Handling communication in groups of people is tricky. It's not just one team, so silos are formed in one way or another. Making sure everybody knows everything they need to accomplish their job becomes tricky. Was Jane in the conversation with John about the design of the new feature? The conversation was out loud, does everybody remember the same outcome?
Now let's add a new spice to the mix: being a remote company. And now everything gets trickier.
One of the ways we handle this is by writing specifications for features (or anything that's longer to describe than a paragraph or two).
The original goal of specifications was to make sure we did security reviews of software designs. In a way, this is also communication, but our minds were in the "security audit" area rather than "keeping stakeholders on the same page" area. Then we realized that if we add a couple of other sections, and notify more people about it, we could make sure that more teams were aware of the new upcoming feature and that they could raise any questions or concerns from their perspective.
This led us to write specifications for a lot of things, regardless of whether it impacted a security aspect directly or not.
But we need more agility!
Yes, specifications add time to a deliverable. But it saves time later down the line. Here are a couple of scenarios in which it has helped us save a lot of time:
- Deployment tickets for new features got a lot shorter: we can link back to the specification and everybody involved already is aware of what is being deployed.
- QA already knows about a feature by the time the deliverable reaches their lap, so they know how to test it.

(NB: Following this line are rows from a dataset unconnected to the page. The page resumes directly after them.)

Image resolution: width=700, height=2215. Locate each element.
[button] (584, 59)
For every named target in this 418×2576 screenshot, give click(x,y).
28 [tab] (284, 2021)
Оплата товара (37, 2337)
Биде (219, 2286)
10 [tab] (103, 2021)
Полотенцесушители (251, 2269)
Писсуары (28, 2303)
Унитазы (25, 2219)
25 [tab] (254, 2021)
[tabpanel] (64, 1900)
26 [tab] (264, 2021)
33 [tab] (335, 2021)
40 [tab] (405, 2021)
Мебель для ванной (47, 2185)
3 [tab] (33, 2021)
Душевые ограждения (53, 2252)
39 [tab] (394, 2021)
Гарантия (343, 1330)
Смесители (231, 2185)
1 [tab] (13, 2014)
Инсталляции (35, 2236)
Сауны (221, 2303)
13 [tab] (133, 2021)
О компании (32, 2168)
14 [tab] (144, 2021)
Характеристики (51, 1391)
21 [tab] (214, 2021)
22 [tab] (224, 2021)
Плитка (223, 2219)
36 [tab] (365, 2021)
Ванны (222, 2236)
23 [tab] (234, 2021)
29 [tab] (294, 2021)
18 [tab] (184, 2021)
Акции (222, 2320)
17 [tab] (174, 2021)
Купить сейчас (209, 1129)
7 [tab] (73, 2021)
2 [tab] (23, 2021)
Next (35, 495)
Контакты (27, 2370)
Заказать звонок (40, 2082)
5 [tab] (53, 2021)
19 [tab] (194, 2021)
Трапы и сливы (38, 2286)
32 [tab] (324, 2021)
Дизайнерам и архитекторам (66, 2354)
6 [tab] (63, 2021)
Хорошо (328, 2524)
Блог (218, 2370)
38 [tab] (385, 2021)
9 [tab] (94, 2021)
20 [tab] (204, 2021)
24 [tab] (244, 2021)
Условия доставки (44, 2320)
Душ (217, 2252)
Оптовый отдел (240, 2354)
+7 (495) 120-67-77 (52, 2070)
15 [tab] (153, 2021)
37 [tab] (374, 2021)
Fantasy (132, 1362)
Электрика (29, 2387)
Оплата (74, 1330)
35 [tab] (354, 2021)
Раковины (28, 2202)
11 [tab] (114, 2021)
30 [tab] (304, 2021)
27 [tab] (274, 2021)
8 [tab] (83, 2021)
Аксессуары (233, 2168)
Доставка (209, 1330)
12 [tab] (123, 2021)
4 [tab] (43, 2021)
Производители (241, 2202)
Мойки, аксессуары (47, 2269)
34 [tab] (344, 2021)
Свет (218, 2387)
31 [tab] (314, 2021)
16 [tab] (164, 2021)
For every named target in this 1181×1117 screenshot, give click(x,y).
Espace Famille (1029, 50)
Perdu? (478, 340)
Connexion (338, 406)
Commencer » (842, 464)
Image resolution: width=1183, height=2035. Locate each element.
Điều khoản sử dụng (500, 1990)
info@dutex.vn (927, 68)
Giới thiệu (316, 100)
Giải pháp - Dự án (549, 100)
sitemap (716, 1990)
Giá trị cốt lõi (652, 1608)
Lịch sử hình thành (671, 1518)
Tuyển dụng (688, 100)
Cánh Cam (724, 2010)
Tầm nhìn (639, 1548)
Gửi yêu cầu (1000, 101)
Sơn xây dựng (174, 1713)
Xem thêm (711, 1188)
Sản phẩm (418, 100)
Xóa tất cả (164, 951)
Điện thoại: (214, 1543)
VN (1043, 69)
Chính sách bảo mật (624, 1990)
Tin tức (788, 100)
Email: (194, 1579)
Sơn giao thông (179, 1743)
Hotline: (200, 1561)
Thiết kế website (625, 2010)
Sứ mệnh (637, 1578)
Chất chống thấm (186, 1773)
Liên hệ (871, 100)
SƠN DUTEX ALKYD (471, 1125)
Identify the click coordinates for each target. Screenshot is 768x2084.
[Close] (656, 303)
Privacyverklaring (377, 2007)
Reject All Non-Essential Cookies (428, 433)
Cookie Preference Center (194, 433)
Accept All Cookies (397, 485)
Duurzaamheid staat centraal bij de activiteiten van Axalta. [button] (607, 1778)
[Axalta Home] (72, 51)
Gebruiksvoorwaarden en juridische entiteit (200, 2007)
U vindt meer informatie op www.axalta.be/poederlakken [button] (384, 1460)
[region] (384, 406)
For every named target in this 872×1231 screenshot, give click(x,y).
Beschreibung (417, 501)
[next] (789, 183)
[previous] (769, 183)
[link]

- The business and product side don't say "well this isn't what we wanted!" because they got to evaluate it in detail in the specification.
- Customer Support is aware of new features and they can document anything they need before the release reaches the users.
"Oh dear! This is perfect!", you might think. No, it's not.
We sometimes have to discuss deployments more, sometimes the QA person that ends up with the task of evaluating the new feature is not the one that reviewed the specification, so they have some concerns or questions that weren't addressed. And so on.
It's also true that now you have the job of maintaining a specification up to date, or make sure you archive ones that are not valid. So it's definitely not a silver bullet.
So why bother? Well, because you need to start somewhere, and things are a lot better. We continuously work to improve the process and specs.
Information flow is a lot better. The end results are more secure. Stakeholders are on the same page. Documenting is part of the process of getting things done. That, to me, is a great start to a very pleasant song.
Reviewing specifications, just like with code, takes time. So can we do something to make it smoother? Yes, we can.
One thing that we do is that all specifications follow the same format. This helps reviewers get to a specific frame of mind when reviewing each section as they know what the goal of that section is. It also guides writers to make sure they address the different aspects that are expected from a specification.
Below is the template we use for technical specifications.
# Title # (optional) Table of contents If the spec is too long, a table of contents will help. # Authors - Jane Doe # Document Status Briefly mentions the status of the document: draft, ready for review, or approved. # Motivation Explains why this specification exists. # Overview Describes the overall idea, challenges faced, scope of the specification. # Design Describes in detail how the system proposed works and should be built. # Licensing If there are any licensing issues from implementing this specification, they should be detailed here. Or if the deliverable will have a specific license. # Ops Details on how deployment of this design should go. # Security Assumptions Assumptions the design was built upon. # Security Claims Claims the design makes about the system that should be true. # Success Criteria Defines what would make the implementation of this specification a success. Or what the MVP of it would be, if the specification is too big. # Reviewers Lists the reviewers from all the departments that should be aware of this specification.
It's all about quality
There's always a balance between two or more worlds that you can't satisfy 100%. In this case, it's about the time taken between "I have an idea!" and "users have a new feature", and making sure that users get a quality result on their hands.
Quality for a company like SpiderOak also means security. Honest mistakes happen, most of us are humans after all. Sometimes these mistakes impact the security and privacy of a user. That's huge problem for us.
We choose to move the balance towards taking the amount of time needed to make sure we provide high quality products.